Rafael Braga Vieira, 25 anos, catador de materiais recicláveis, foi condenado a 5 anos de prisão por portar uma garrafa de Pinho Sol e uma garrafa de água sanitária durante as manifestações de 2013, sob a alegação de que ele as usaria com a finalidade de produzir coquetel molotov, uma arma incendiária geralmente usada durante manifestações políticas, mesmo que os produtos encontrados com o réu não possuíssem caráter incendiário e ele não tivesse nenhuma ligação com as manifestações que aconteciam naquele ano. Por conta disso, Rafael Braga, já em regime aberto e trabalhando como auxiliar de serviços gerais em um escritório de advocacia, utilizava tornozeleira eletrônica quando foi preso no dia 12 de janeiro de 2016 e condenado a 11 anos e 3 meses de prisão e ao pagamento de R$ 1.687 após ser pego pela Polícia Militar com, supostamente, 0,6g de maconha, 9,3g de cocaína e um rojão em uma abordagem, porém, foi julgado levando em consideração apenas o depoimento dos policiais que o abordaram, mesmo que entrassem em contradição, descartando completamente o depoimento de Evelyn Barbara, vizinha de Rafael, que alegou ter visto a abordagem e que o réu não possuía nada em suas mãos. Além disso, Evelyn também contou que viu Rafael sofrendo agressões físicas por parte de PM. Rafael, por sua vez, negou todas as acusações e contou ter sido vítima de violência policial e ameaçado caso não entregasse traficantes da região, e ainda que os policiais tentaram o forçar a cheirar cocaína dentro da viatura.

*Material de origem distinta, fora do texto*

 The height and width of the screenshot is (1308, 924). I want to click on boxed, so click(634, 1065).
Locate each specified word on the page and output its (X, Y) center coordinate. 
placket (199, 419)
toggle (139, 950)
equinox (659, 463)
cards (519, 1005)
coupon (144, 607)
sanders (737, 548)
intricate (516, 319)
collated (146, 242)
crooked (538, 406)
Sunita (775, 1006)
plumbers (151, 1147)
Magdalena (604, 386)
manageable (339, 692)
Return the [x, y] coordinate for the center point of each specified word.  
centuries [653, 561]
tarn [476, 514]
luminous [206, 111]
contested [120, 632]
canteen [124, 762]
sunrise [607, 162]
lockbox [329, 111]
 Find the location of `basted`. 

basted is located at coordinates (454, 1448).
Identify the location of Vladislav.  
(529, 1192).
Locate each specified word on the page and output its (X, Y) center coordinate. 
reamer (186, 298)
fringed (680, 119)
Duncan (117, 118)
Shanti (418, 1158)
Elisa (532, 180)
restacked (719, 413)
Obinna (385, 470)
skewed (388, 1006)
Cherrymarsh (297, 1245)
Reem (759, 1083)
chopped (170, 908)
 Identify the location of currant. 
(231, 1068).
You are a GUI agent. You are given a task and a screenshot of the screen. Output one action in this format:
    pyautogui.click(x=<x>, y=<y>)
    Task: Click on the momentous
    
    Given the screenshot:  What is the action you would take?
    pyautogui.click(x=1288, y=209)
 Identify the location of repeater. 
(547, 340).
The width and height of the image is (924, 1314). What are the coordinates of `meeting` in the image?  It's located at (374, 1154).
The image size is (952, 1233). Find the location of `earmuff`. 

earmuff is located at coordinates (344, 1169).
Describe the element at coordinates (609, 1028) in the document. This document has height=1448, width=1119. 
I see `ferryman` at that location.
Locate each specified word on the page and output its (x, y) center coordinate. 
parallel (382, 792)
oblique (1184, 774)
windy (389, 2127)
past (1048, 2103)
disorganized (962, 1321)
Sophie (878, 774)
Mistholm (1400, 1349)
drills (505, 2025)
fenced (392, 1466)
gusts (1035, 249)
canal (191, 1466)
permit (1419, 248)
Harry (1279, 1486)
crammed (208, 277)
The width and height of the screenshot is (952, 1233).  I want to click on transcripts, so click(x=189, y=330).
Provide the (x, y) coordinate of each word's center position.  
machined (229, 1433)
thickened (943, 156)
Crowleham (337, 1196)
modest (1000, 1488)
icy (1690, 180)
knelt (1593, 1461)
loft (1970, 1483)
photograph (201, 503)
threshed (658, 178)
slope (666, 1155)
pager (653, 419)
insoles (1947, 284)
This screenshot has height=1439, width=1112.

Leandro de Souza Santos, 18 anos, usuário de drogas, catador de material reciclável e servente de pedreiro, foi morto por policiais da ROTA no dia 27 de junho de 2017, quando os PM’s entraram na Favela do Moinho, em São Paulo, em busca de um laboratório que, segundo eles, fornece droga para a cracolândia. Leandro ao ver os policiais, correu assustado e entrou em um barraco próximo, para onde os policiais o seguiram, entraram, aumentaram o volume de um som ao máximo e o torturaram com um martelo durante cerca de uma hora e meia, segundo relataram moradores ao veículo El País. Moradores mencionaram também ao veículo que o Chiclete, apelido pelo qual era conhecido, não era traficante e nunca tocou em uma arma, apesar de a versão da polícia afirmar que houve troca de tiros e que o jovem ao ser atingido teria sido socorrido rapidamente.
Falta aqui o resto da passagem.